JOONDALUP, Australia — No time for exercise? No problem! A new study finds lifting weights for as little as three seconds a day can still have a positive impact on your muscle strength in the long run. Researchers in Australia and Japan found that performing a single bicep curl at maximum effort can lead to a 10-percent increase in muscle strength in just one month.
A team from Edith Cowan University and Niigata University of Health and Welfare studied 39 healthy college students who performed one muscle contraction at max effort for three seconds a day, for five days a week over four weeks. These students did their curls in one of three different ways, performing an isometric, concentric, or eccentric bicep curl during the experiment.
Researchers measured each person’s maximum voluntary contraction strength before and after the weightlifting program, as well as the strength in a group of 13 students who did not exercise at all for those four weeks.
Results show that performing just one eccentric bicep curl every day led to the greatest increases in muscle strength in comparison to the other two methods. Unsurprisingly, the group not exercising did not see any benefits.

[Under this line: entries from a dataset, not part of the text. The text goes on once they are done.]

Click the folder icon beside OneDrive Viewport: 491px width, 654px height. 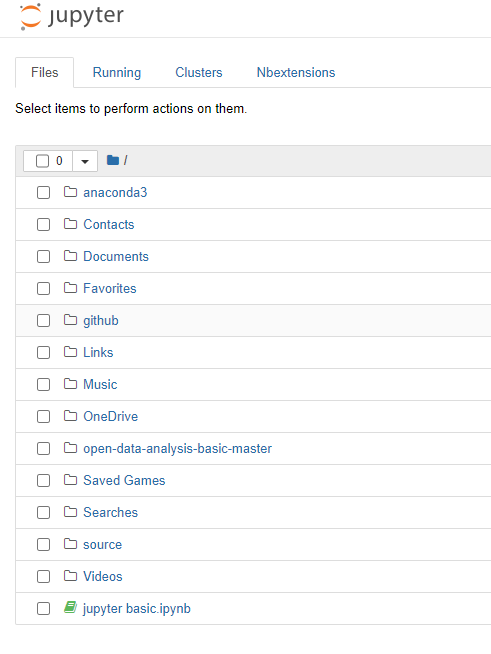[71, 416]
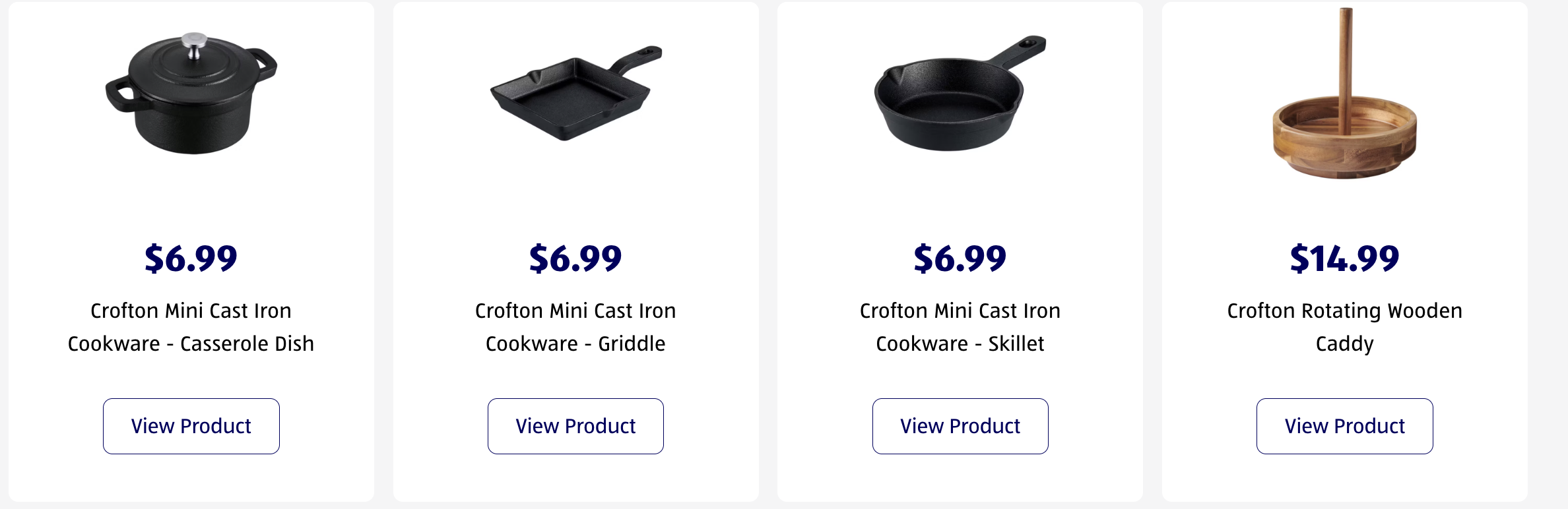Open the Cast Iron Casserole Dish title
Viewport: 1568px width, 509px height.
(191, 327)
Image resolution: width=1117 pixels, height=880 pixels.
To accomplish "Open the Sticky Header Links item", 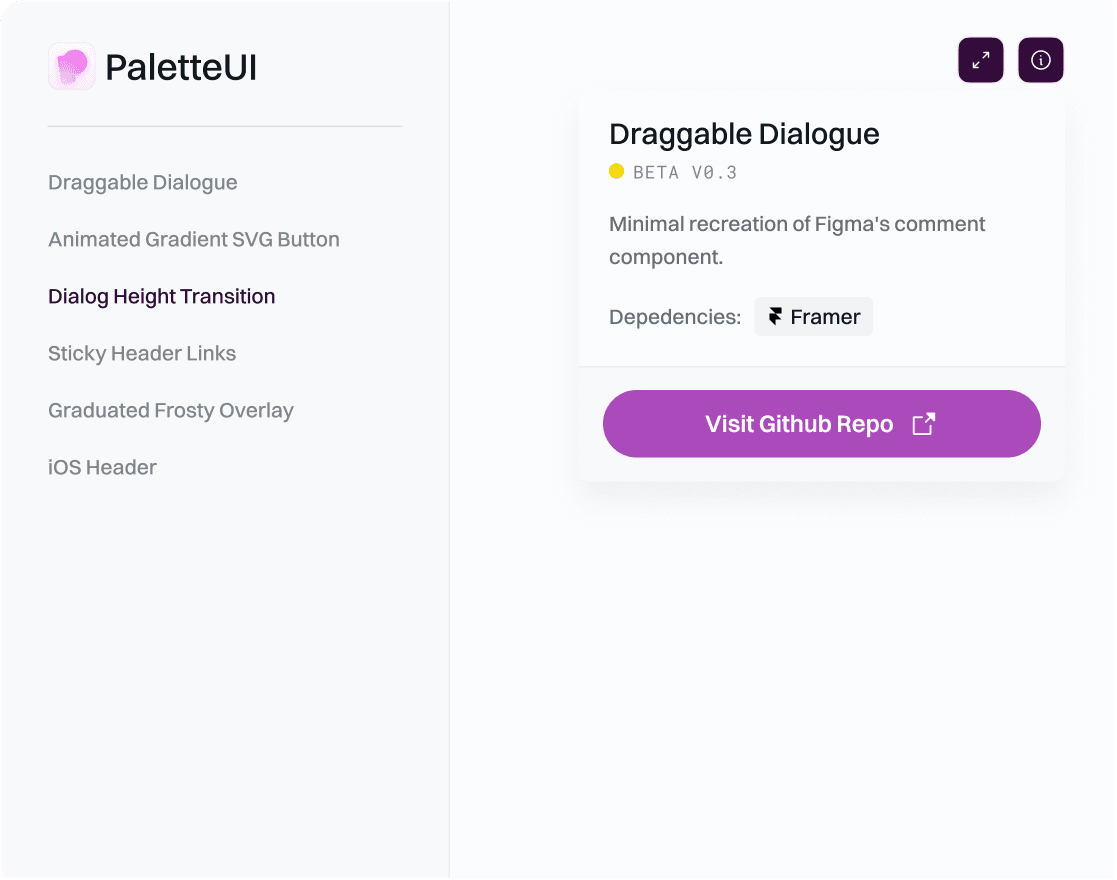I will pyautogui.click(x=142, y=354).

“The study results suggest that a very small amount of exercise stimulus – even 60 seconds in four weeks – can increase muscle strength,” says lead researcher Professor Ken Nosaka from ECU’s School of Medical and Health Sciences, in a university release.
“Many people think you have to spend a lot of time exercising, but it’s not the case. Short, good quality exercise can still be good for your body and every muscle contraction counts.”
What is an eccentric bicep curl?
Although a normal bicep curl probably involves all three of these weightlifting motions, you can actually break this action down into separate exercises. An isometric contraction means the muscle is stationary while holding a heavy weight. Meanwhile, a concentric curl is when the muscle shortens up while you lift the weight upwards towards your chest — which is probably the classic image of someone performing a bicep curl.
However, there’s one more phase of the curl, the eccentric contraction. This is when the muscle is lengthening as you lower the arm holding a dumbbell away from the chest.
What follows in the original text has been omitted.